In this challenging landscape, a key point was securing a temporary ceasefire agreement between Israel and Hezbollah, a necessity for Washington in an election year, where Republican and Democratic candidates are neck-and-neck n the polls. However, Biden’s reluctance over the past 12 months to pressure Israel by reducing military aid — highlighted by the announcement of a new $8 billion package on September 26 — combined with Hamas’s lack of clarity and Netanyahu’s minimal interest in any agreement that doesn’t guarantee his terms, has meant that no ceasefire deal has been reached, aside from the temporary truce in November.

It is no coincidence that the new invasion of Lebanon has occurred less than a month before the U.S. elections. Eliot Abrams of the Council on Foreign Relations noted in a teleconference with journalists last week: “We are in an interregnum,” referring to the period that began when Biden announced he would not be standing for re-election. “The Israelis, dealing with a lame duck president, are a little bit less likely to take his advice.”

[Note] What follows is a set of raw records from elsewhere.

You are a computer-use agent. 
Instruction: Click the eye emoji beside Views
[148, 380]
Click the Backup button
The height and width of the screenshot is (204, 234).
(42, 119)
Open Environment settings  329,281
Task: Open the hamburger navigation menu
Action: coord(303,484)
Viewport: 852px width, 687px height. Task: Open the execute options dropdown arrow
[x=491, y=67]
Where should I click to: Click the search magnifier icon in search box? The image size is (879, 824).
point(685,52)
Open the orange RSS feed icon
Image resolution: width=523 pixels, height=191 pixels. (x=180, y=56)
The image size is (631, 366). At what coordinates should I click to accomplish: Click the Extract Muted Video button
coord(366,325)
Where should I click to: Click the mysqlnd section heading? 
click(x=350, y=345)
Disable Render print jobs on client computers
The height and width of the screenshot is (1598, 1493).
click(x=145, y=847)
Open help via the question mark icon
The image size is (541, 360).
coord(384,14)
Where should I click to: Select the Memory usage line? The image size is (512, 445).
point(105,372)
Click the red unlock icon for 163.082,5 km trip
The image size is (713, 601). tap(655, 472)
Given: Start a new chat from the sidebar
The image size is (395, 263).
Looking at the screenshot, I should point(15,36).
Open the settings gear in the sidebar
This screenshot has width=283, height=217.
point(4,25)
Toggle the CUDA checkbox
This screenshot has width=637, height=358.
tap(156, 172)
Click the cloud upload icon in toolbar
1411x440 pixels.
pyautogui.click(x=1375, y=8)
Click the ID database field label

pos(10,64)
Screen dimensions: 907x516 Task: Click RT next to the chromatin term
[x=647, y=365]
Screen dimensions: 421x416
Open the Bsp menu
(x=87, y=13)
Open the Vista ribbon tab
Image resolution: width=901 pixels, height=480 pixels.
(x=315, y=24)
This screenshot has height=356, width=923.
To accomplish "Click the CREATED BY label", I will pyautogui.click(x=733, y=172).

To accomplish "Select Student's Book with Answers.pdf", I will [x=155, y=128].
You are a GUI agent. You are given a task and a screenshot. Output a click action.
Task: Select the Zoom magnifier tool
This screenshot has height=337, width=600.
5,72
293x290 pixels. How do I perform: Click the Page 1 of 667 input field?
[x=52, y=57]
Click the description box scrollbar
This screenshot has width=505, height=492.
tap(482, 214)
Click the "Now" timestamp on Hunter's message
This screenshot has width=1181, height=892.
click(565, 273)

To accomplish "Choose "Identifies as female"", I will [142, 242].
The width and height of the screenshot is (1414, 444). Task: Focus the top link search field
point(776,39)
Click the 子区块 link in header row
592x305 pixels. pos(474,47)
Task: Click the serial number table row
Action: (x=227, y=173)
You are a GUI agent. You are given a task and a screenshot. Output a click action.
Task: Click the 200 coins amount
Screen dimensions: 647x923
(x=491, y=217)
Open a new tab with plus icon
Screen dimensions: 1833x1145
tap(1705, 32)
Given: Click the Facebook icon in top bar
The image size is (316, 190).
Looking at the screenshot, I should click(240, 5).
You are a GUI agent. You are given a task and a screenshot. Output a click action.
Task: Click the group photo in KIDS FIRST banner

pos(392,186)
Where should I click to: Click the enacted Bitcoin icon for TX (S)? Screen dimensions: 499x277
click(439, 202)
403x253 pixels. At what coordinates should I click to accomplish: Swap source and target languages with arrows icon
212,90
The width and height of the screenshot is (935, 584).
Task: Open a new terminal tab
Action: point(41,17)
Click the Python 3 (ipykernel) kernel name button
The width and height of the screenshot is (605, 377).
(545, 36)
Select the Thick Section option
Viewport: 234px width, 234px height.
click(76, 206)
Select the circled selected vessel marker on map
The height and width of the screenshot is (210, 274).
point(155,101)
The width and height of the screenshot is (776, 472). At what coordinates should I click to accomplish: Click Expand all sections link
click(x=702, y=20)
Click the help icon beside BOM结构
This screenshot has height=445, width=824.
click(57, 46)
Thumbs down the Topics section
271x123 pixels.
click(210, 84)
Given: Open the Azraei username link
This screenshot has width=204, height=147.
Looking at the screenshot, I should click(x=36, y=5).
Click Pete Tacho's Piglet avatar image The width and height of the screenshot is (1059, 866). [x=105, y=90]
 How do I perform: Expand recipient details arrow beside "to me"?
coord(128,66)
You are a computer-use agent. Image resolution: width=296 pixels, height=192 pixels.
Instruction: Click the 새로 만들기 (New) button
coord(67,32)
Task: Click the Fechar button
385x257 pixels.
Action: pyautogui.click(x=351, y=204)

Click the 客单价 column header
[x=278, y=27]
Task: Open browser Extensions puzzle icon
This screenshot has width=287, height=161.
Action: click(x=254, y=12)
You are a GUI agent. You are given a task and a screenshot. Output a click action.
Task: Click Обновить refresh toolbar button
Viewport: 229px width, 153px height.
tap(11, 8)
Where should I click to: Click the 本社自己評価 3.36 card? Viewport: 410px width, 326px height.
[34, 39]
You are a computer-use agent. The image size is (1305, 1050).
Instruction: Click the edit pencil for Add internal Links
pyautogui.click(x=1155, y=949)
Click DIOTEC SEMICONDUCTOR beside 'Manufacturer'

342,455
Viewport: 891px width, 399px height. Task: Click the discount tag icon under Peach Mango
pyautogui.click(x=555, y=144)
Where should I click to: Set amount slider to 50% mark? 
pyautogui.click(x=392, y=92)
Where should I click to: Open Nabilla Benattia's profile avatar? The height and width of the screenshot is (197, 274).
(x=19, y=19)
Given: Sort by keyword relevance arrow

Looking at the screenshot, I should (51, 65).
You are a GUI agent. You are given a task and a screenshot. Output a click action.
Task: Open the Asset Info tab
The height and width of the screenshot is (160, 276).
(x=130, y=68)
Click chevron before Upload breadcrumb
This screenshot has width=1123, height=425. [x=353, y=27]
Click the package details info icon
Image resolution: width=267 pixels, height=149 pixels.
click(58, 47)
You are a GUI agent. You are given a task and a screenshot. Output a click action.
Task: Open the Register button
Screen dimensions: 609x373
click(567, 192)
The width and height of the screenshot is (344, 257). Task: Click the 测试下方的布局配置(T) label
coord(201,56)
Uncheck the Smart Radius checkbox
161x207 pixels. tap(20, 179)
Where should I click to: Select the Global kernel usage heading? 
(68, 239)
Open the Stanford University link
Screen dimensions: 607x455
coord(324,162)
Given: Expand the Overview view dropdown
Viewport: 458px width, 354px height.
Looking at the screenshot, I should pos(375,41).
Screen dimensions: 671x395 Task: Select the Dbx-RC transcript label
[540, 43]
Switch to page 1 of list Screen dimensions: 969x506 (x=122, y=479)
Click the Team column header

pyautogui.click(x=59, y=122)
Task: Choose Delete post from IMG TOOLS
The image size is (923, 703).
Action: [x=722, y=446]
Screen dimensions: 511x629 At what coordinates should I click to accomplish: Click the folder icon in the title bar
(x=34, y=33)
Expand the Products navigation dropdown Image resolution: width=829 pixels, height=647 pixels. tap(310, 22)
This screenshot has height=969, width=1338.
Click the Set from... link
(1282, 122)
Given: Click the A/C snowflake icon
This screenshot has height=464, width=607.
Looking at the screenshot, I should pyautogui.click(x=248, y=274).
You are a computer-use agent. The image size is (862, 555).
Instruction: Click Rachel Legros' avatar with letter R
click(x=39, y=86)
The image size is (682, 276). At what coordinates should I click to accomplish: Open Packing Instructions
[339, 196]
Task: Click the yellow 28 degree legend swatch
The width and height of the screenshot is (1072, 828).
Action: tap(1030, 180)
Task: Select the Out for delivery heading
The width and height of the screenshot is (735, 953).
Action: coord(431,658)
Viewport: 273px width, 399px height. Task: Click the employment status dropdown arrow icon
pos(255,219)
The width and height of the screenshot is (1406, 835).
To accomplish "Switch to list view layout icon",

Steven Cook, another expert at the Council on Foreign Relations, remarked: “I don’t think that there’s a tremendous amount of effort being put into necessarily restrain the Israelis from responding” to Iran’s missile attack on Tuesday.

Randa Slim, director of Conflict Resolution at the Middle East Institute in Washington, point out that the White House has made comments regarding “the opportunity to reshape the Middle East” which echo those made by Israeli officials, who suggest that Israel may ultimately have to engage in war with Iran. According to Slim, Israel currently perceives “an opportunity to go to war, given the political moment in the U.S.” She added: “It’s as if we haven’t learned the lessons from that reckless experiment in Iraq in 2003: attempting to reshape the order in the Middle East.”

Rouzbeh Parsi, head of the Middle East and North Africa at the Swedish Institute of International Affairs, agreed: “Israel has invaded Lebanon several times over the past 50 years without much success, and each time it has done so it has spawned a new form of resistance.” Parsi believes that if “Hezbollah [Iran’s ally] is significantly destroyed and the West supports Israel in its war, hardliners in Iran will have good reason to claim that the only deterrent left to them is becoming a nuclear weapons state.” That is precisely the worst-case scenario for Israel, which sees Iran as a threat to its existence.

Parsi laments that this new Middle East — an Israeli peace without justice for the Palestinians — represents a “delusional fiction” that some Republicans and Democrats are “buying into.” According to him, Washington’s “reprimands” of Israel are merely “rhetorical,” as the U.S. does not utilize “any of the levers of power at its disposal.” He argues that this is either due to political unwillingness or tacit approval of much of Israel’s actions. On Friday, Iran’s supreme leader, Ali Khamenei, called on the world’s Muslim countries to unite against their “common enemy”: Israel.